Este auge inversor, que es una respuesta directa a las señales políticas y a las ventajas naturales del país, expone sin embargo la gran paradoja de la transición chilena: se está construyendo una superpotencia de generación renovable conectada a una red de transmisión que no da el ancho. La energía limpia abunda en el norte, pero las “carreteras eléctricas” para transportarla al centro y sur del país, donde se concentra el consumo, son insuficientes y frágiles. La falla de junio no fue un evento aislado, sino el síntoma de una enfermedad crónica que amenaza con cortocircuitar la descarbonización.
El incidente de junio no solo reveló una debilidad técnica, sino que también descorrió el velo de una batalla comercial entre los principales actores del mercado eléctrico. Cuando la línea falló y la energía del norte no pudo llegar, el CEN tuvo que recurrir a centrales de respaldo, principalmente diésel, para evitar un colapso. Esto disparó el “costo marginal” de la energía —el precio al que las generadoras transan electricidad entre ellas— a más de 500 dólares por megawatt-hora (US$/MWh), cuando en condiciones normales puede ser cercano a cero en horarios de alta generación solar.
Esta alza exorbitante benefició a las empresas con centrales térmicas disponibles y perjudicó a aquellas con contratos que no podían cubrir con su propia generación. Las cartas cruzadas entre Enel, Acciona y Colbún, acusándose mutuamente de no disponer de sus centrales o de especular con los precios, demostraron que la transición energética es también un campo de batalla económico. En este contexto, la Asociación de Empresas de Gas Natural levantó la voz, argumentando a través de su presidente, Carlos Cortés, que un retiro acelerado del carbón sin el respaldo flexible y más económico del gas natural es una apuesta riesgosa que podría encarecer las cuentas de luz para todos los chilenos.
Dos meses después del anuncio, el debate sobre la descarbonización ha madurado.
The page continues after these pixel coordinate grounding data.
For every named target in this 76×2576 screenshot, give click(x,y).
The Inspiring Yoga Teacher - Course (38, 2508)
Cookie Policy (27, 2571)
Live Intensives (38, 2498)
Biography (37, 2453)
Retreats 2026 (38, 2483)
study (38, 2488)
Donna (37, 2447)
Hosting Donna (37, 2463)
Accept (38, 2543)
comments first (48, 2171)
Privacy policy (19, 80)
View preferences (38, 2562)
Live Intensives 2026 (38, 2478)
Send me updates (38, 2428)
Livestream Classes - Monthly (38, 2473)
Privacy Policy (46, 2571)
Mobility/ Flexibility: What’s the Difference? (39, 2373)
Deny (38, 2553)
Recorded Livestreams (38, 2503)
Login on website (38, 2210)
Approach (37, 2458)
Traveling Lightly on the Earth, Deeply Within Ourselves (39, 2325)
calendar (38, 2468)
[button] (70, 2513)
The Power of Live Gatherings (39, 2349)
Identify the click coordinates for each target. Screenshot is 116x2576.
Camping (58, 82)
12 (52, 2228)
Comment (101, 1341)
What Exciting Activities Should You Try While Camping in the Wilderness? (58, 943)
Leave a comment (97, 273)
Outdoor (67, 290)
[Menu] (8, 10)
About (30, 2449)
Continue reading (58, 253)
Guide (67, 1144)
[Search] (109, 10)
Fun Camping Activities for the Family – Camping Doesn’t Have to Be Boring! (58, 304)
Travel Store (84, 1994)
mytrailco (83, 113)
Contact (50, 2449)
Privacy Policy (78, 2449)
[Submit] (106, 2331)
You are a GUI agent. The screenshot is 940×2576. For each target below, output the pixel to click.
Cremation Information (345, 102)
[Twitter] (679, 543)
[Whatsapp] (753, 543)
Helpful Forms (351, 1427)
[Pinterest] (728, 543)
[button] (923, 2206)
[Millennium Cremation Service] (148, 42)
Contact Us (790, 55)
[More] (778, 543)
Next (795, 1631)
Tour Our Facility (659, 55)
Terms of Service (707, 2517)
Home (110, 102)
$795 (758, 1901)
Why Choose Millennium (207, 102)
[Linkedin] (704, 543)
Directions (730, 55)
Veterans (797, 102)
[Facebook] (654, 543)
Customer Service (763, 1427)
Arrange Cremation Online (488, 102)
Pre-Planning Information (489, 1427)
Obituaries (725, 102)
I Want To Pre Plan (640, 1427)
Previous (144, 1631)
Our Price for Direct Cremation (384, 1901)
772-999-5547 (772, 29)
Ya no se trata de si Chile debe abandonar el carbón, sino de cómo y a qué costo. Las preguntas sin respuesta se acumulan. ¿Qué pasará con las comunidades de las llamadas “zonas de sacrificio” como Mejillones, Tocopilla o Quintero-Puchuncaví? Una transición justa requiere más que el cierre de una chimenea; exige reconversión laboral, inversión social y reparación ambiental, planes que aún no se detallan con la misma vehemencia que las metas de megawatt.
Al mismo tiempo, la demanda energética no da tregua. Un informe de Cochilco proyecta que solo el consumo de la minería del cobre crecerá un 21% en la próxima década, impulsado por leyes de mineral más bajas que exigen más energía para producir lo mismo. Este “sobregiro ecológico”, como lo describió Estefanía González de Greenpeace en una columna para CIPER, plantea una disonancia fundamental: ¿estamos cambiando la matriz energética para alimentar un modelo de consumo insostenible o para construir una sociedad resiliente?
La descarbonización de Chile sigue en marcha, pero ha entrado en una fase de realismo brutal. La meta de 2035 se mantiene en el horizonte, pero el camino está lleno de desafíos técnicos, pugnas económicas y deudas sociales. El éxito de esta transición no se medirá solo en la cantidad de centrales a carbón que se apaguen, sino en la capacidad del país para construir una red robusta, un mercado equitativo y un futuro donde la energía limpia sea sinónimo de desarrollo justo y no solo un buen negocio para algunos.